The present paper is a continuation of engineering efforts devoted mathematical modeling and computer simulation presented in [1]. The modeling and study is extended on starting a vehicle with use of a throttle. The basic mathematical model utilized in [1] has had to be modified because clutch engagement with throttle make investigators consider new human factors contributing strongly to starting conditions. In particular, not only the clutch release but also the accelerator pedal are controlled by a vehicle operator. This has made the authors modify the definition of an ideal engagement and incorporate both the throttle level and the throttle lead time to the mathematical model. Moreover, the model has been adjusted to consolidate dissimilar low range characteristics for diesel and gas engines.

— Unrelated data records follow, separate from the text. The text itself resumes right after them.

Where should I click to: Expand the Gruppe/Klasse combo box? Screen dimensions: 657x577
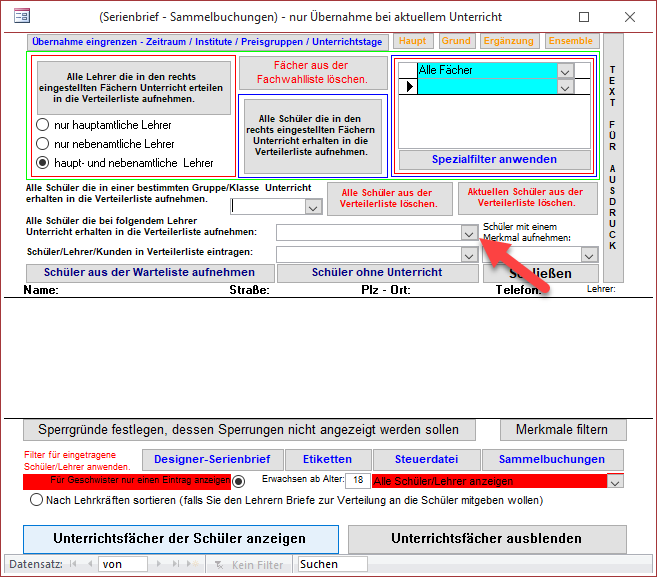click(313, 207)
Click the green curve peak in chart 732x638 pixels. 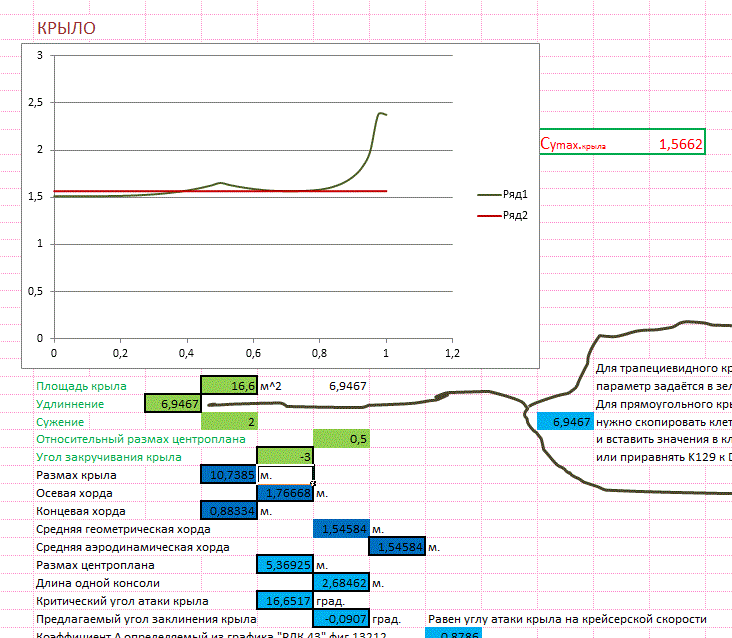point(381,113)
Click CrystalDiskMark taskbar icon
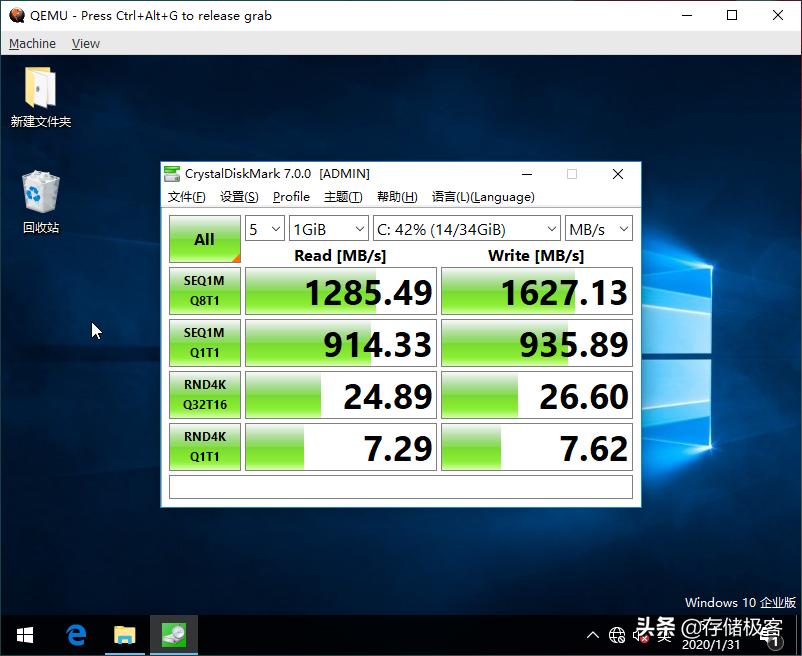This screenshot has height=656, width=802. [173, 634]
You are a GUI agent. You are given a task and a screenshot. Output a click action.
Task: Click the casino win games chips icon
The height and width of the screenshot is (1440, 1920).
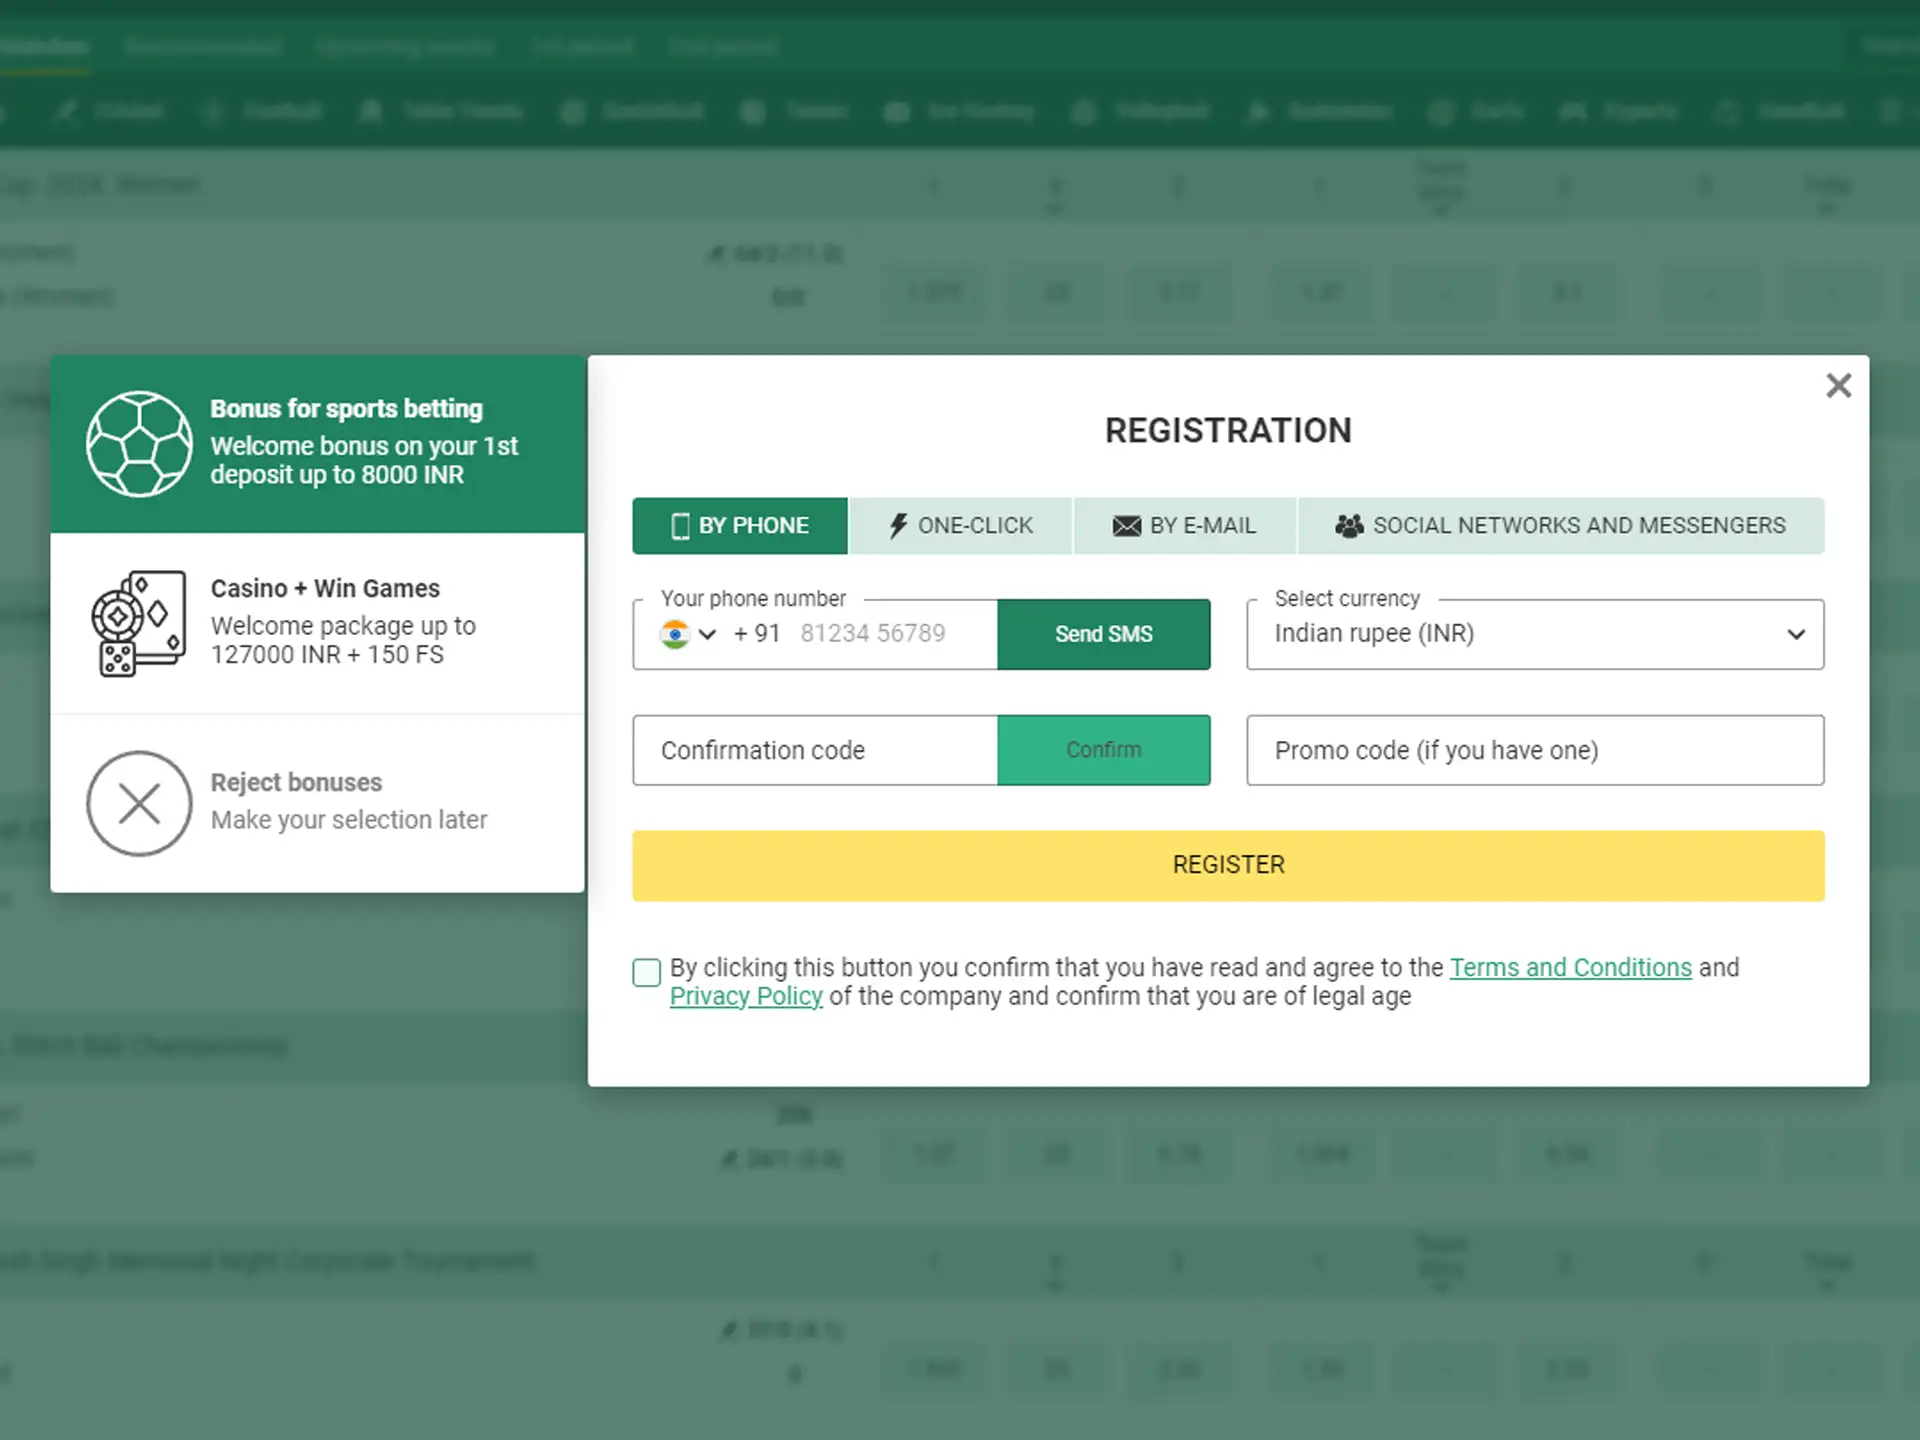[x=138, y=622]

Utilizing the loading rate of clutch facings as a controlled (command) parameter, the model and computer simulation program are used to determine, for various loading and starting conditions, the sliding velocity, torque transmitted through the clutch, instantaneous engine torque, and the rate at which energy is dissipated during engagement. Also, they are used to calculate lock-up parameters such as slip time, damper twist angle, vehicle speed and acceleration, and total energy dissipated during a single engagement.
The discussion of various simulation cases and results of extensive studies for various clutch parameters (such as the plate bad, facing materials, pressure, damper size, damper stiffness, number of plates, etc.), engine parameters (the minimum speed, slop angle of the low rate of characteristic, throttle level, throttle lead time, engine inertia, etc.), and truck parameters (the payload size, surface rolling conditions, gear ratios, etc.) are presented. Important extreme cases are examined to determine when the clutch lock-up cannot be accomplished or the engine cannot be killed.
As a result of this research program, design recommendations for clutch and truck manufacturers are formulated. They point out how, by the proper clutch engagement design, the engagement quality can be enhanced and life of engine and driveline components can be extended.